Carlo Trezzi

Personal information
- Full name: Carlo Raffaele Trezzi
- Date of birth: 31 May 1982 (age 43)
- Place of birth: Milan, Italy
- Height: 1.73 m (5 ft 8 in)
- Position: Midfielder

Youth career
- Internazionale

Senior career*
- Years: Team / Apps / (Gls)
- 2000–2001: Internazionale / 1 / (0)
- 2001-2002: → Avellino (loan) / 7 / (0)
- 2002–2008: Pro Patria / 143 / (13)
- 2008–2010: Foggia / 34 / (2)
- 2010–2011: Perugia / 5 / (0)
- 2011: Insubria / 9 / (3)
- 2011-2012: Caronnese / 29 / (6)

International career
- 1998: Italy U15 / 5 / (0)

= Carlo Raffaele Trezzi =

Italian footballer (born 1982)

Carlo Raffaele Trezzi (born 31 May 1982) is a former Italian football player who played as a midfielder.

==Football career==
Trezzi started his career at Internazionale.
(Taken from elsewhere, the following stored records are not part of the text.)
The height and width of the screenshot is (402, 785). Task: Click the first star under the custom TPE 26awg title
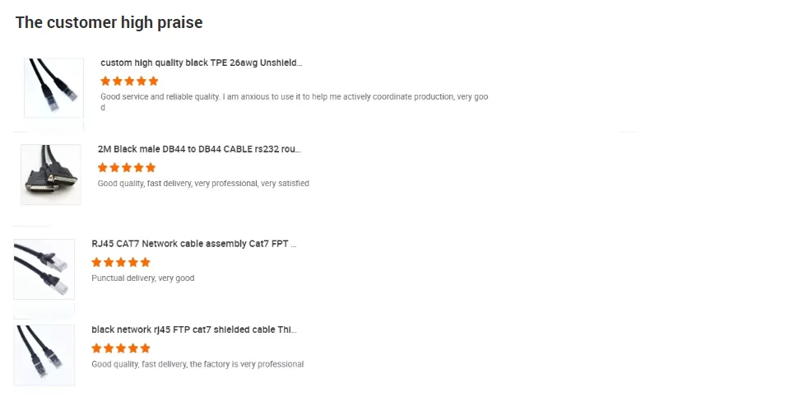coord(105,81)
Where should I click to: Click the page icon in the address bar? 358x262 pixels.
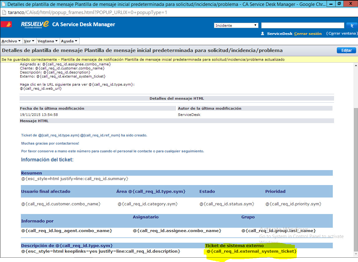point(4,13)
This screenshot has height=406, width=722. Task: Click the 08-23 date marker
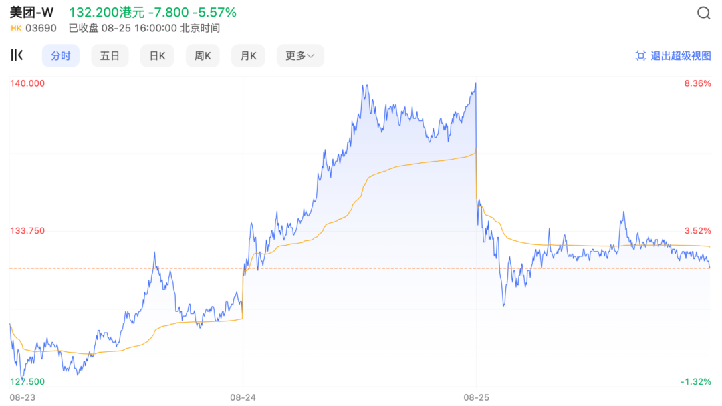click(x=22, y=397)
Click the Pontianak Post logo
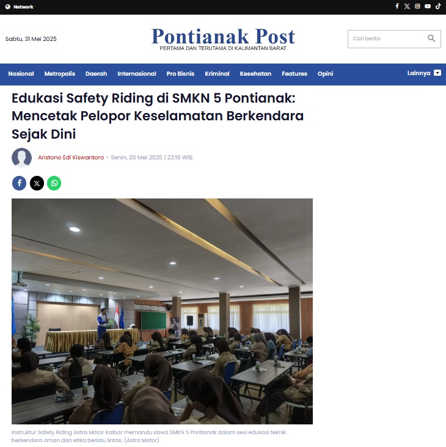This screenshot has height=447, width=446. pos(223,38)
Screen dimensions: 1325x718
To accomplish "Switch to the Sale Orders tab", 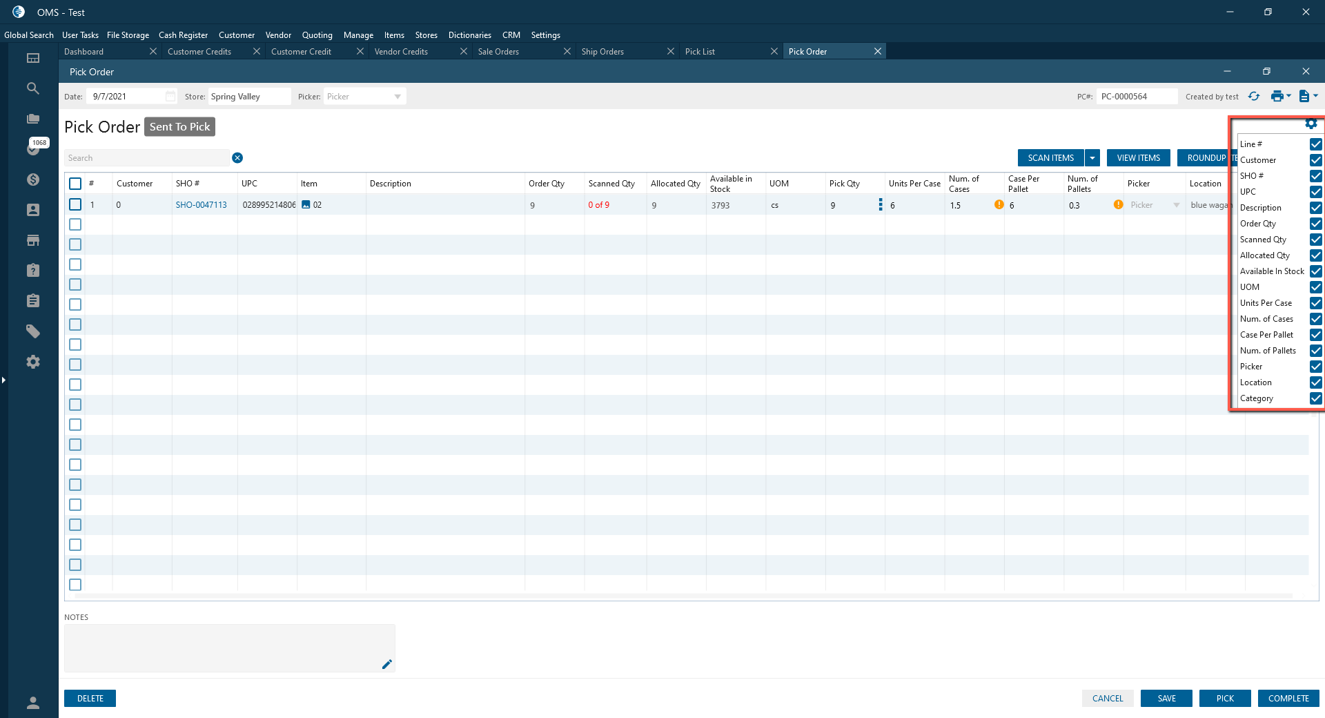I will [x=498, y=52].
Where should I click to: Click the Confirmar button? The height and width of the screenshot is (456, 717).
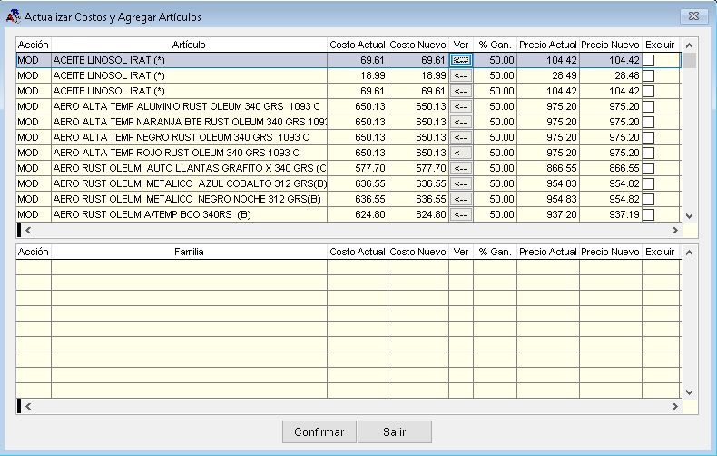(319, 432)
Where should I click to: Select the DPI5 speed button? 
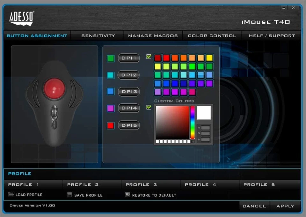(x=128, y=125)
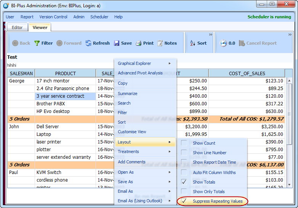Click the Sort A-Z icon
Image resolution: width=298 pixels, height=208 pixels.
pos(192,43)
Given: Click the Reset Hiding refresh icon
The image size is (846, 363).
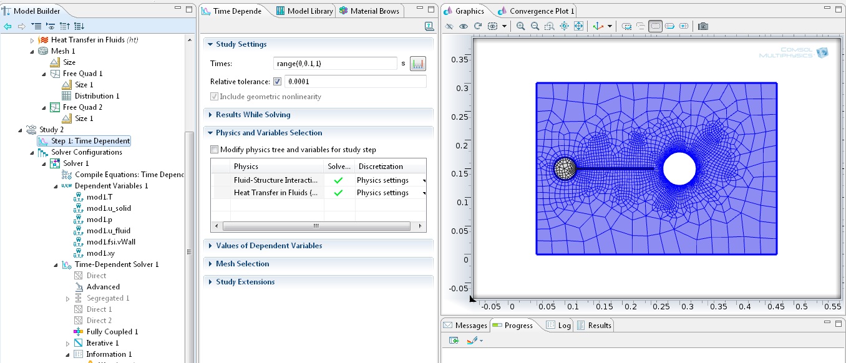Looking at the screenshot, I should [x=478, y=26].
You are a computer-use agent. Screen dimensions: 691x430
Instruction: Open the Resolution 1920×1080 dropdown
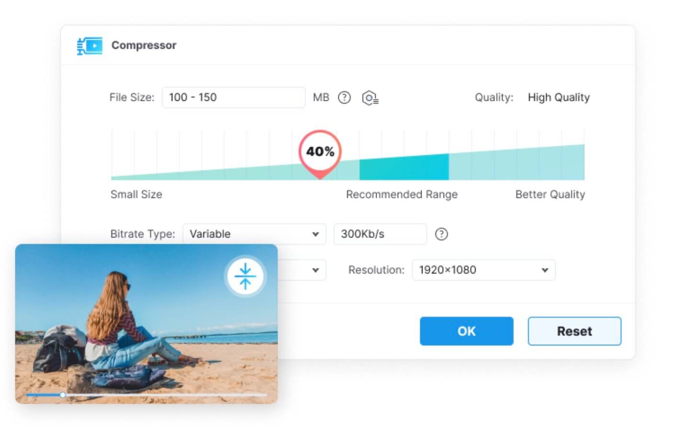coord(483,270)
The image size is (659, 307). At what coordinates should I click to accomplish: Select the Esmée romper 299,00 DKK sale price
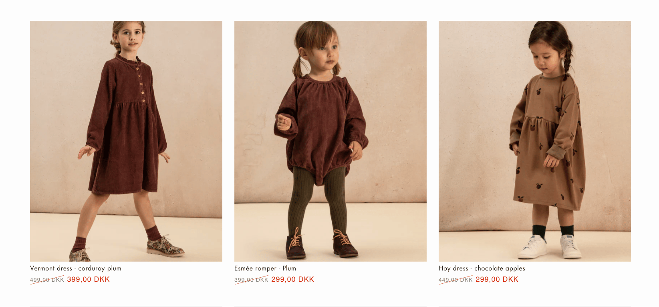(x=292, y=279)
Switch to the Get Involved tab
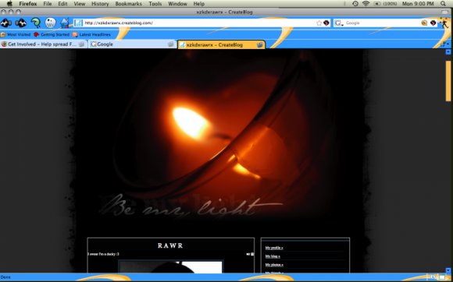The width and height of the screenshot is (453, 282). click(x=43, y=44)
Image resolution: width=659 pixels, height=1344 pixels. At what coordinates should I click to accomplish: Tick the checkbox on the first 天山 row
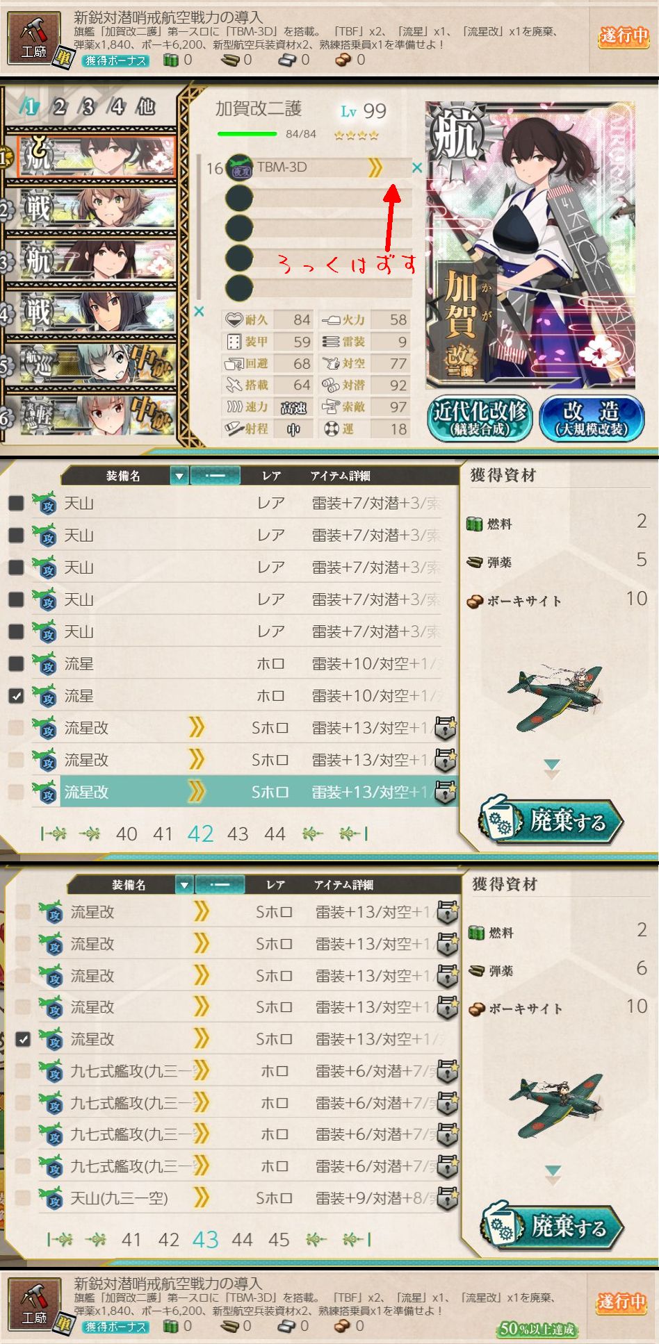(x=16, y=504)
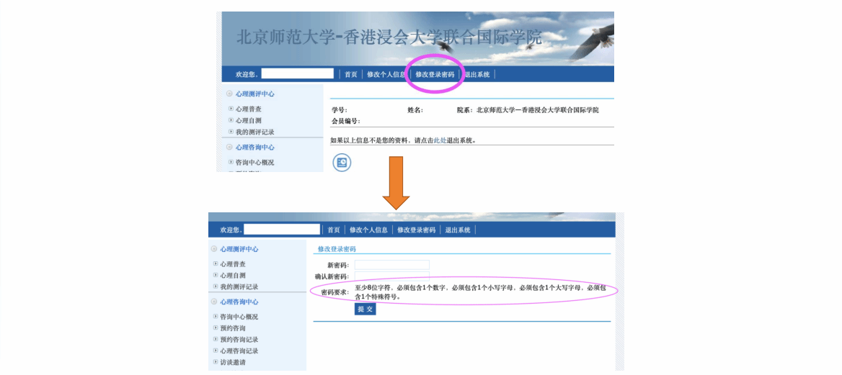The height and width of the screenshot is (375, 842).
Task: Open 预约咨询 in the sidebar
Action: [233, 327]
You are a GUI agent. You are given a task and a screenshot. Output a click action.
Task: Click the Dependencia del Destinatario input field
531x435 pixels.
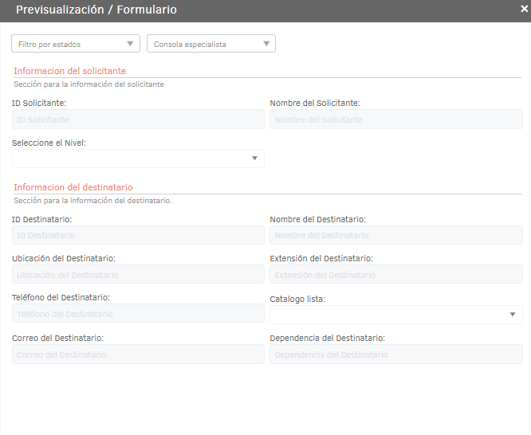pyautogui.click(x=396, y=354)
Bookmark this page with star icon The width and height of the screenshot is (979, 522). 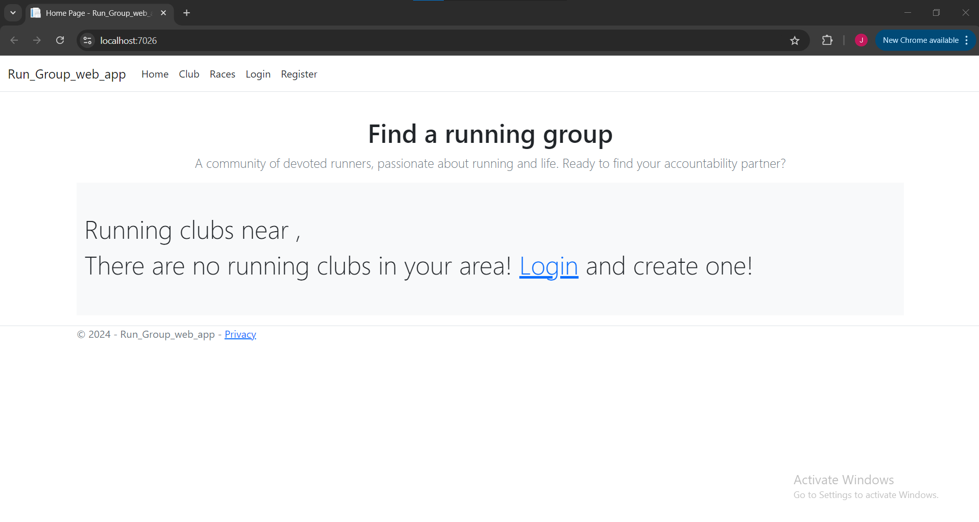pyautogui.click(x=794, y=40)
He made his debut against Bologna on 17 June 2001.

While he was too old for the youth team (Under-20), he was loaned to Serie C1 side Avellino, and then transferred to Pro Patria on loan and later became a co-ownership deal in 2004, for €125,000. During the July 2008 he was transferred to Foggia.